# surround sound question



## hockeyjm (Dec 1, 2013)

So I am looking to create a 5.1 home theater system and I was wondering if you could use a 2.1 channel sub-woofer and sound bar then add 4 bookshelf speakers in order to create a 5.1 surround sound system. I was looking at using a vizio S3821w-C0 38-inch 2.1 home theater sound bar with wireless sub-woofer then use a 7.1 channel Sony STR-DG720 for the receiver.


----------



## Wayne A. Pflughaupt (Apr 13, 2006)

Theoretically it will work, but it ultimately depends on whether or not the Sony receiver can accommodate whatever connections the soundbar requires. 

Regards,
Wayne


----------



## gdstupak (Jul 13, 2010)

Almost, but "no."
That sony AVR does not have dedicated multi-channel RCA pre-outs. Without the pre-outs, I can't think of any other way to get a dedicated center channel signal to the sound bar.


----------



## gazoink (Apr 17, 2013)

Ah, soundbars.
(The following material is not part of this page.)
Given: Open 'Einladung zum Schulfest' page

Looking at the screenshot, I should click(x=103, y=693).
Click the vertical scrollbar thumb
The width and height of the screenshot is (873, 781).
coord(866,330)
The great audio compromise of the 2010s. 

Unless you pay up for one of the fancy ones like the Def Techs or the Golden Ear (both have good soundbars that actually get it right), they mostly are just that: a compromise that favors the visual appearance over sound quality, and is chosen to simply beat the speakers built into the TV, which ain't all that hard to do.


----------